SEZIONE DEL DOCUMENTO>
+++++

Una fase successiva decisamente Orientata verso il cenobitismo, è testimoniata dall’esperienza di Pacomio († 346). Originario di famiglia pagana, si ritirò anch'egli nella solitudine. Raccolse ben presto però numerosi discepoli nella Tebaide, a Tabennisi nell’Alto Egitto. Ebbero così inizio varie comunità caratterizzate da una notevole tendenza alla centralizzazione con cenobi formati da raggruppamenti di case, giungendo a costituire villaggi veri e propri. Pacomio compose una Regola in cui era minuziosamente fissato l’orario relativo al lavoro, alla preghiera, ai pasti, alla penitenza: è la prima Regola monastica a noi nota. In essa viene tra l’altro codificato il sistema decanale, ossia la distribuzione dei monaci in gruppi di dieci, criterio adottato anche dalla Regola di San Benedetto. Quanto alla sua biografia ci sono giunte diverse vite a opera di discepoli.
Basilio dì Cesarea († 379), il più importante dei padri cappadoci, ci riporta a tutt’altro ambiente, quello dell’Asia Minore. Proveniente da una famiglia di intensa spiritualità cristiana era dotato di una grande cultura arricchitasi anche mediante numerosi viaggi, preziose amicizie, soggiorni nelle metropoli culturali dell'Oriente cristiano (Atene, Costantinopoli). Basilio condusse il monachesimo antico all’affermazione del pieno cenobitismo con la costituzione di monasteri autonomi, uno per ogni singola località. Le sue comunità erano spesso doppie, composte cioè di monaci e di monache, e la vita che vi si conduceva era profondamente ispirata all’insegnamento evangelico, al punto che le sue Regole morali (l'unico scritto a cui egli attribuì il nome di «regola») non erano altro che un’antologia di testi del Nuovo Testamento. Accanto a esse vanno ricordate altre due raccolte ascetiche le cosiddette Regole diffuse e Regole brevi. L’ideale monastico basiliano è caratterizzato da un vivo spirito ecclesiale, dall’importanza assegnata all’obbedienza dall’attività in scuole e opere di assistenza, Nonostante Basilio abbia espresso scarsa stima per l’eremitismo, il santo è considerato il legislatore della tradizione monastica orientale nelle sue varie formulazioni successive mentre la corrente pacomiana fu un filone meno diffuso. Con tali testi e tali autori il monachesimo orientale presentò altissimi modelli di perfezione ascetica a tutto l’antico mondo cristiano.
Le fonti letterarie
Se le fonti del
primo monachesimo sono state precedute dagli scritti ascetici dell'antica
letteratura cristiana, esse presentano pure caratteristiche proprie, la cui
considerazione contribuisce a cogliere alcuni degli aspetti salienti del
monachesimo stesso.

+++++

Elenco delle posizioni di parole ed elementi
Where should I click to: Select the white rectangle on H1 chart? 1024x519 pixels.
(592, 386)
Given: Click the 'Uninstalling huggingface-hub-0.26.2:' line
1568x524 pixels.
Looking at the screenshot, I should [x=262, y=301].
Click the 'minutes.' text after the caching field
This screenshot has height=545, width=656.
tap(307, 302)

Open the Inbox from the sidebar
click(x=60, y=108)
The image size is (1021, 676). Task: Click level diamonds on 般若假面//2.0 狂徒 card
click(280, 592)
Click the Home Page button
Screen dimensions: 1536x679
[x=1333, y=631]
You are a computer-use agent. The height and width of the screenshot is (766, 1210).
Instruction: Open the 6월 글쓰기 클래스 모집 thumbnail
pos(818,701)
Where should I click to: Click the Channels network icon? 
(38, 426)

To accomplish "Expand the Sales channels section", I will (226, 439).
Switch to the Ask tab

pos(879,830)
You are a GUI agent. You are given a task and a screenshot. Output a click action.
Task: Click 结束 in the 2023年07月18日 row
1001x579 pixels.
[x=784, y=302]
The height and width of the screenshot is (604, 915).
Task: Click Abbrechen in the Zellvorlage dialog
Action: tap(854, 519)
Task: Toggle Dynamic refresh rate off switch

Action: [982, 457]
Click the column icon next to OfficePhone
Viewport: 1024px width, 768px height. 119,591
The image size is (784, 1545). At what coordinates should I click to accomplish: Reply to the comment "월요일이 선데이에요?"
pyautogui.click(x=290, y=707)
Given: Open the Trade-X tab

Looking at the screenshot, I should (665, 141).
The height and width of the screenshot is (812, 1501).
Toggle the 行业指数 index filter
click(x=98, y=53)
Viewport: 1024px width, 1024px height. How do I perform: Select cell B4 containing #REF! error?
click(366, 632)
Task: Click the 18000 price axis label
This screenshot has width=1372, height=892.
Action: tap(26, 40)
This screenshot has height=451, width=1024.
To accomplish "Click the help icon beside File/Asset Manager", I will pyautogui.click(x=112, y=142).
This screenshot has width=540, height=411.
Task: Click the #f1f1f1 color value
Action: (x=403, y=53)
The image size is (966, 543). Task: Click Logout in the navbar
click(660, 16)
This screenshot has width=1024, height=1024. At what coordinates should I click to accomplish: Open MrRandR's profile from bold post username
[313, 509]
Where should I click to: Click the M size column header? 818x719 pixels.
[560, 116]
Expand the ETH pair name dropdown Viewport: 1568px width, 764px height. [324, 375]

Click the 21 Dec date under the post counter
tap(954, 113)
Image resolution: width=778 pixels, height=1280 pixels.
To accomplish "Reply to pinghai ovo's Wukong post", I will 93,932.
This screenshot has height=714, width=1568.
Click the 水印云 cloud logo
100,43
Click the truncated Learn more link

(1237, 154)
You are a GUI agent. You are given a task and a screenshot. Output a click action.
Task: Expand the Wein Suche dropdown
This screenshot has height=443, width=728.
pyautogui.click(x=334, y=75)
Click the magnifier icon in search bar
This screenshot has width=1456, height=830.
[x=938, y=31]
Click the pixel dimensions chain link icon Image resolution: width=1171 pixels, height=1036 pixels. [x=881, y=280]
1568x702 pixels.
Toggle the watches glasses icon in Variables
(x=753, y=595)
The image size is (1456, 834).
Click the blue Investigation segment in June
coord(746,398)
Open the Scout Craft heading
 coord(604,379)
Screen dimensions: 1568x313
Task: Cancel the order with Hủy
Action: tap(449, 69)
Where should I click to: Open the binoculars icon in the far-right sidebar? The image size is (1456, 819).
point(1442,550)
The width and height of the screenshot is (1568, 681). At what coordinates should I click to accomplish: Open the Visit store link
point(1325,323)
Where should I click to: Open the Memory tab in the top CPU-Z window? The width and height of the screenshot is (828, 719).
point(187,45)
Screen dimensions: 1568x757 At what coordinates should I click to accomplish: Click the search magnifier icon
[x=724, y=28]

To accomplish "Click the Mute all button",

+++++

BREVE ESERCIZIO 1> Cambia "Inbox" in "Archive" nel tratto dell'elenco che va dalla riga con "Given: Click the" fino a quella con "[x=1333, y=631]" compresa, e riscrivi solo quelle righe lasciando tutto il resto invariato.
BREVE ESERCIZIO 2> Continua il testo sul monachesimo oltre l'ultima frase riportata.
Il testo sul monachesimo e l'elenco provengono da fonti diverse.

RISULTATO ESERCIZIO 1>
Given: Click the 'Uninstalling huggingface-hub-0.26.2:' line
1568x524 pixels.
Looking at the screenshot, I should [x=262, y=301].
Click the 'minutes.' text after the caching field
This screenshot has height=545, width=656.
tap(307, 302)

Open the Archive from the sidebar
click(x=60, y=108)
The image size is (1021, 676). Task: Click level diamonds on 般若假面//2.0 狂徒 card
click(280, 592)
Click the Home Page button
Screen dimensions: 1536x679
[x=1333, y=631]

RISULTATO ESERCIZIO 2>
La prima
caratteristica dell'antica letteratura monastica è la sua abbondanza e la
sua ramificazione in un numero imprecisato di generi letterari. Mentre le
letterature di ispirazione classica vanno esaurendosi, quella promossa dal
movimento monastico si presenta come un filone vigoroso, destinato a grande
fortuna. Essa riflette alcune delle istanze più profonde degli ambienti da
cui proviene e per i quali è stata composta, in primo luogo il tema della
fuga mundi
e del
contemptus saeculi, tema che la contrappone
nettamente agli ideali di
urbanitas
della civiltà antica. Il disprezzo verso le vanità e le ricercatezze del
costume mondano legato all'urbanitas
si riflette anche nella noncuranza delle raffinatezze stilistiche così
apprezzate dalla retorica antica ma ormai prive di senso in ambienti il cui
unico fine è la ricerca e il servizio di Dio. Anche chi è stato formato
nelle scuole e nei centri della vecchia civiltà, quando scrive di persone o
istituzioni relative al mondo monastico è portato spontaneamente ad assumere
un atteggiamento di reazione verso la
urbanitas
profana e la
venustas classica, per ribadire invece, anche
nello stile, la
rusticitas degli asceti e dei solitari e il
loro ideale di semplicità e distacco.
Ciò contribuisce
alla nascita di una letteratura diversa da quella fino ad allora conosciuta.
Il fenomeno, d'altra parte, rappresenta solo un aspetto di un più vasto
movimento da cui ha avuto origine la stessa letteratura cristiana, in intimo
rapporto con lo stile della Sacra Scrittura e le sue più antiche versioni.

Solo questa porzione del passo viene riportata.